▶ [Required work]: Render these rows as a numbered list, omitting any blank lines.

-- start of Extracted records --

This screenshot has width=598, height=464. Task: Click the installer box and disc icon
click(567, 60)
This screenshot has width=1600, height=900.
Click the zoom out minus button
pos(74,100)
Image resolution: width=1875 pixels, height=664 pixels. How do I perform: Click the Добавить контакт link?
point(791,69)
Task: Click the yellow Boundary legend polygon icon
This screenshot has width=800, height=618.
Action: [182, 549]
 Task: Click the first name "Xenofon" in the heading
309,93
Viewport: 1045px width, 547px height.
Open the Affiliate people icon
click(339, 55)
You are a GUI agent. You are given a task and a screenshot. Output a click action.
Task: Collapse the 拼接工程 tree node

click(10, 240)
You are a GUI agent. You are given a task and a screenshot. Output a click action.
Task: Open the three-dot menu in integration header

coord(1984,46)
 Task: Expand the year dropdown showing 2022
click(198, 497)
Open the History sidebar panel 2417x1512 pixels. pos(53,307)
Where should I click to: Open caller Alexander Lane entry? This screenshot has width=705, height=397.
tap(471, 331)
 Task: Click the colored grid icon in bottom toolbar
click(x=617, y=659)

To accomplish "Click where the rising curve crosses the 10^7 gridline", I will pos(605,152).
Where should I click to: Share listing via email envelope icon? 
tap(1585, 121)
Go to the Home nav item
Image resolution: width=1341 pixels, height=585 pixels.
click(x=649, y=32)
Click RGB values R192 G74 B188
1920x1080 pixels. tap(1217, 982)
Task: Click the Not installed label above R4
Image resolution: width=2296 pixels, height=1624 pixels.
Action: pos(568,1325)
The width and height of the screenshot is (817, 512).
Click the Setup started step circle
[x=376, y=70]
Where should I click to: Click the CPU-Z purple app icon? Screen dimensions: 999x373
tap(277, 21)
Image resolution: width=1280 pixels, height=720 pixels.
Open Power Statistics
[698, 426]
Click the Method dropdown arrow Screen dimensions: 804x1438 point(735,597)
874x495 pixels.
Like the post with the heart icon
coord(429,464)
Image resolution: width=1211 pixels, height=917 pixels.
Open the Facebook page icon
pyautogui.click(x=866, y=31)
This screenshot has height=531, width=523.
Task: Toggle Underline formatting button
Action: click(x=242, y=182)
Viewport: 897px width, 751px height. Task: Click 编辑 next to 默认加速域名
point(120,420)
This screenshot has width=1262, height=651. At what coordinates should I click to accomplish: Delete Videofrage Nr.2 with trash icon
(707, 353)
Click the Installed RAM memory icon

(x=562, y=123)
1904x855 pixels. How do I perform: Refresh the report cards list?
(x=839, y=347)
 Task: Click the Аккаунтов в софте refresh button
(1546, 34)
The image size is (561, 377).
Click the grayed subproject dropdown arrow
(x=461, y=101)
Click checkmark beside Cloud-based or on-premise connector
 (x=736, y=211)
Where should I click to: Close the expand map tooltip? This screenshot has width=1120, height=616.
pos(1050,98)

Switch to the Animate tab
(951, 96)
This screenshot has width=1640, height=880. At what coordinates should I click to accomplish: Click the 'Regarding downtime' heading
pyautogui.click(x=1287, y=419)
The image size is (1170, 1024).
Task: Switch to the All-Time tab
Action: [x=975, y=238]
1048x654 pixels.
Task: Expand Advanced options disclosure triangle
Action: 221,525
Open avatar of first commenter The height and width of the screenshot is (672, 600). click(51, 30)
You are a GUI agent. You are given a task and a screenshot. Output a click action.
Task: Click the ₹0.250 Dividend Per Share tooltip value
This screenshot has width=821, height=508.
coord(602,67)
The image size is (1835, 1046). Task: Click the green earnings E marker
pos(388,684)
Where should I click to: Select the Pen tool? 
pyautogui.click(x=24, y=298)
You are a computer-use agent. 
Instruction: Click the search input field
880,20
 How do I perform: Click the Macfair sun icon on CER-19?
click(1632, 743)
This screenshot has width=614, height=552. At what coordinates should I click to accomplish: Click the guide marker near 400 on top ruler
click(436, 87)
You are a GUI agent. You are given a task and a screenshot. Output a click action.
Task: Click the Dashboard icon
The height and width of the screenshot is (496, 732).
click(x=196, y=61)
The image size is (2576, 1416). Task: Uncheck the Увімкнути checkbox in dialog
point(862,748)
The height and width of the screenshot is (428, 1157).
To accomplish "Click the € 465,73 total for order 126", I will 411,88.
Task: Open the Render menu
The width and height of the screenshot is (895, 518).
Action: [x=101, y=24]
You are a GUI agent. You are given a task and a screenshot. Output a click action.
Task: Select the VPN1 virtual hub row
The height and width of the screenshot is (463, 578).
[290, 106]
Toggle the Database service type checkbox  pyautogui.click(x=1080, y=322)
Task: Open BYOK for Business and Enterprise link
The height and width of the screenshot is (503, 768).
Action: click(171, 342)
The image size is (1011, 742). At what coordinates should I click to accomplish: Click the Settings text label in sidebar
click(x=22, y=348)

-- end of Extracted records --

▶ [Answer to this exercise]:
1. This screenshot has width=598, height=464. Task: Click the installer box and disc icon
2. click(567, 60)
3. This screenshot has width=1600, height=900.
4. Click the zoom out minus button
5. pos(74,100)
6. Image resolution: width=1875 pixels, height=664 pixels. How do I perform: Click the Добавить контакт link?
7. point(791,69)
8. Task: Click the yellow Boundary legend polygon icon
9. This screenshot has width=800, height=618.
10. Action: [182, 549]
11.  Task: Click the first name "Xenofon" in the heading
12. 309,93
13. Viewport: 1045px width, 547px height.
14. Open the Affiliate people icon
15. click(339, 55)
16. You are a GUI agent. You are given a task and a screenshot. Output a click action.
17. Task: Collapse the 拼接工程 tree node
18. click(10, 240)
19. You are a GUI agent. You are given a task and a screenshot. Output a click action.
20. Task: Open the three-dot menu in integration header
21. coord(1984,46)
22.  Task: Expand the year dropdown showing 2022
23. click(198, 497)
24. Open the History sidebar panel 2417x1512 pixels. pos(53,307)
25. Where should I click to: Open caller Alexander Lane entry? This screenshot has width=705, height=397.
26. tap(471, 331)
27.  Task: Click the colored grid icon in bottom toolbar
28. click(x=617, y=659)
29. To accomplish "Click where the rising curve crosses the 10^7 gridline", I will pos(605,152).
30. Where should I click to: Share listing via email envelope icon? 
31. tap(1585, 121)
32. Go to the Home nav item
33. Image resolution: width=1341 pixels, height=585 pixels.
34. click(x=649, y=32)
35. Click RGB values R192 G74 B188
36. 1920x1080 pixels. tap(1217, 982)
37. Task: Click the Not installed label above R4
38. Image resolution: width=2296 pixels, height=1624 pixels.
39. Action: pos(568,1325)
40. The width and height of the screenshot is (817, 512).
41. Click the Setup started step circle
42. [x=376, y=70]
43. Where should I click to: Click the CPU-Z purple app icon? Screen dimensions: 999x373
44. tap(277, 21)
45. Image resolution: width=1280 pixels, height=720 pixels.
46. Open Power Statistics
47. [698, 426]
48. Click the Method dropdown arrow Screen dimensions: 804x1438 point(735,597)
49. 874x495 pixels.
50. Like the post with the heart icon
51. coord(429,464)
52. Image resolution: width=1211 pixels, height=917 pixels.
53. Open the Facebook page icon
54. pyautogui.click(x=866, y=31)
55. This screenshot has height=531, width=523.
56. Task: Toggle Underline formatting button
57. Action: click(x=242, y=182)
58. Viewport: 897px width, 751px height. Task: Click 编辑 next to 默认加速域名
59. point(120,420)
60. This screenshot has width=1262, height=651. At what coordinates should I click to accomplish: Delete Videofrage Nr.2 with trash icon
61. (707, 353)
62. Click the Installed RAM memory icon
63. (x=562, y=123)
64. 1904x855 pixels. How do I perform: Refresh the report cards list?
65. (x=839, y=347)
66.  Task: Click the Аккаунтов в софте refresh button
67. (1546, 34)
68. The image size is (561, 377).
69. Click the grayed subproject dropdown arrow
70. (x=461, y=101)
71. Click checkmark beside Cloud-based or on-premise connector
72.  (x=736, y=211)
73. Where should I click to: Close the expand map tooltip? This screenshot has width=1120, height=616.
74. pos(1050,98)
75. Switch to the Animate tab
76. (951, 96)
77. This screenshot has width=1640, height=880. At what coordinates should I click to accomplish: Click the 'Regarding downtime' heading
78. pyautogui.click(x=1287, y=419)
79. The image size is (1170, 1024).
80. Task: Switch to the All-Time tab
81. Action: [x=975, y=238]
82. 1048x654 pixels.
83. Task: Expand Advanced options disclosure triangle
84. Action: 221,525
85. Open avatar of first commenter The height and width of the screenshot is (672, 600). click(51, 30)
86. You are a GUI agent. You are given a task and a screenshot. Output a click action.
87. Task: Click the ₹0.250 Dividend Per Share tooltip value
88. This screenshot has width=821, height=508.
89. coord(602,67)
90. The image size is (1835, 1046). Task: Click the green earnings E marker
91. pos(388,684)
92. Where should I click to: Select the Pen tool? 
93. pyautogui.click(x=24, y=298)
94. You are a computer-use agent. 
95. Instruction: Click the search input field
96. 880,20
97.  How do I perform: Click the Macfair sun icon on CER-19?
98. click(1632, 743)
99. This screenshot has width=614, height=552. At what coordinates should I click to accomplish: Click the guide marker near 400 on top ruler
100. click(436, 87)
101. You are a GUI agent. You are given a task and a screenshot. Output a click action.
102. Task: Click the Dashboard icon
103. The height and width of the screenshot is (496, 732).
104. click(x=196, y=61)
105. The image size is (2576, 1416). Task: Uncheck the Увімкнути checkbox in dialog
106. point(862,748)
107. The height and width of the screenshot is (428, 1157).
108. To accomplish "Click the € 465,73 total for order 126", I will 411,88.
109. Task: Open the Render menu
110. The width and height of the screenshot is (895, 518).
111. Action: [x=101, y=24]
112. You are a GUI agent. You are given a task and a screenshot. Output a click action.
113. Task: Select the VPN1 virtual hub row
114. The height and width of the screenshot is (463, 578).
115. [290, 106]
116. Toggle the Database service type checkbox  pyautogui.click(x=1080, y=322)
117. Task: Open BYOK for Business and Enterprise link
118. The height and width of the screenshot is (503, 768).
119. Action: click(171, 342)
120. The image size is (1011, 742). At what coordinates should I click to accomplish: Click the Settings text label in sidebar
121. click(x=22, y=348)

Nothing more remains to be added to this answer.